Health campaigners have voiced their concerns after an inpatient unit at a west London hospice was forced to close because of difficulties recruiting a consultant.

Central London Community Healthcare NHS Trust said it had "temporarily suspended" inpatient admissions to the 13-bed palliative care unit at Pembridge Hospice in north Kensington because of a lack of consultant medical cover.

The trust said: "Despite significant efforts to source a doctor, we have not been able to secure cover for this essential post."

It is referring people who need to stay to other hospices for their care.

The move has not affected services offered by the day hospice or palliative care team at the hospice in Exmoor Street which was rated good by Care Quality Commission inspectors when they visited last year.

Anne Drinkell who chairs the west London branch of Save Our Hospitals, said: "Our concern is to get assurance that this situation is genuinely short term and that in the long run the Pembridge inpatient unit will reopen.
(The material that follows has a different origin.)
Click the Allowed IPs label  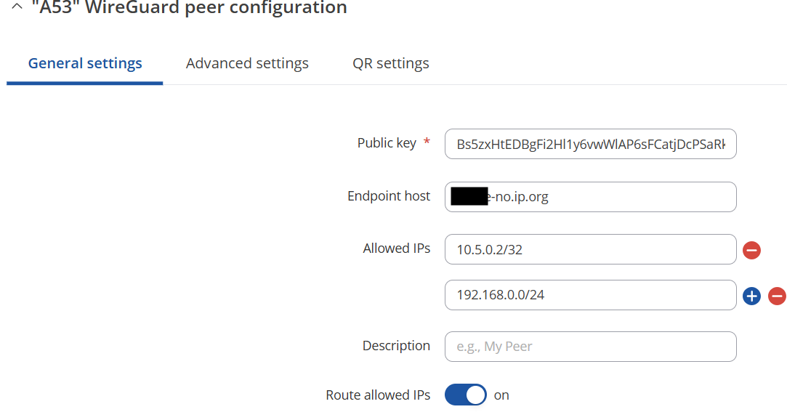pos(397,249)
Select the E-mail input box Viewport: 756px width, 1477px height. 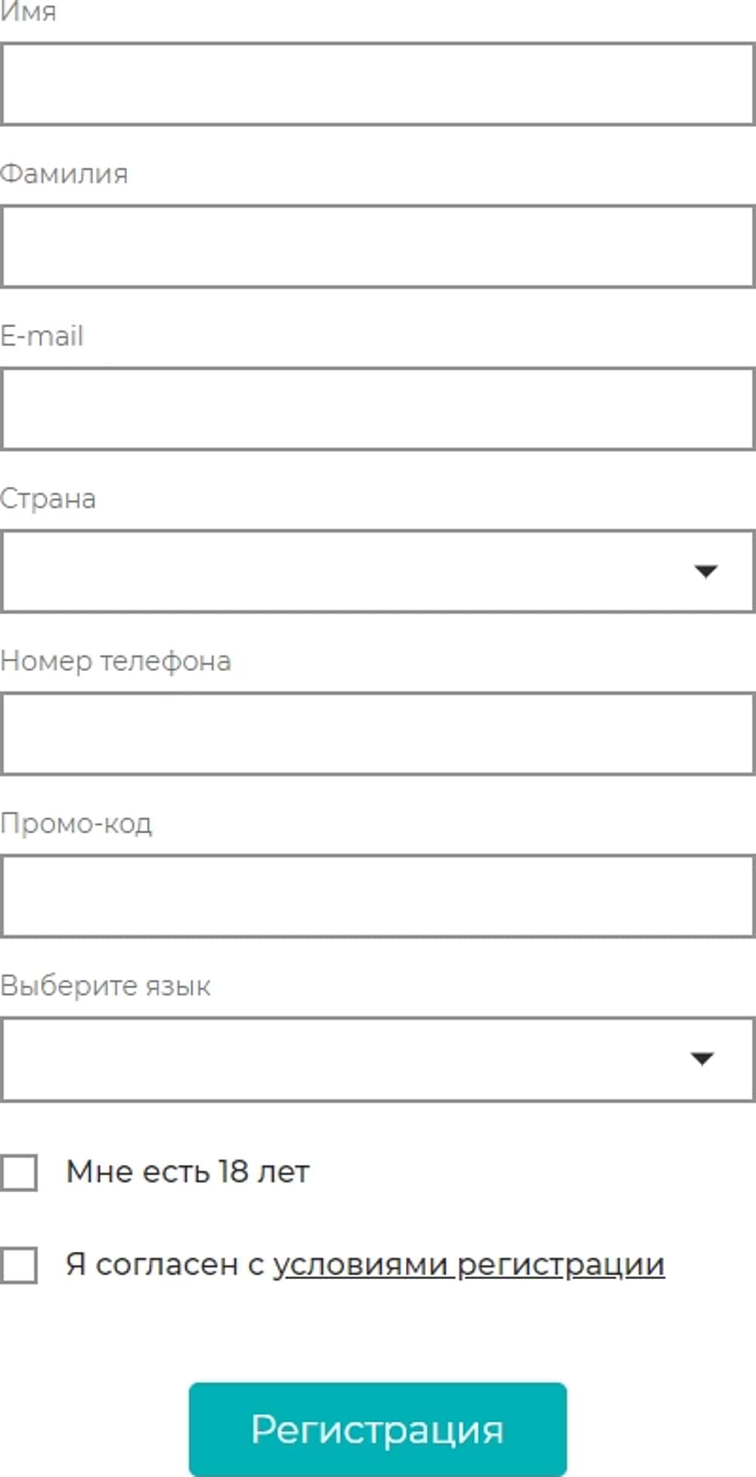pos(378,409)
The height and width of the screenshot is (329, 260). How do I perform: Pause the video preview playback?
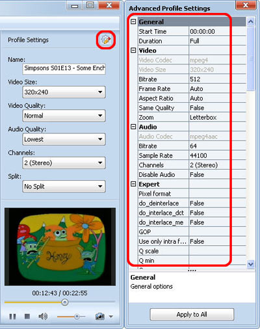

It is very well regarded locally, it fulfils a vital role and in the long term as people choose not to die in hospital we could not afford to lose the Pembridge capacity without a significant deterioration in the quality of palliative care offered across North West London."

She has written to the trust’s CEO Andrew Ridley pointing out her concerns.

She wrote: "We assume that you share the view of most clinicians that continuity of care is particularly important in the palliative care stage of people's lives so that they get support from the clinicians and networks who may have been caring for them for many months or years."

She added: "It is also imperative that families and friends are not burdened by long and difficult journeys to visit their loved ones so they can fully participate in the patient's care if that is the patient's wish."

The trust said its advice line continues to operate 24 hours a day via the usual 020 8102 5000 number and it is continuing to support people who want to be supported to stay at home.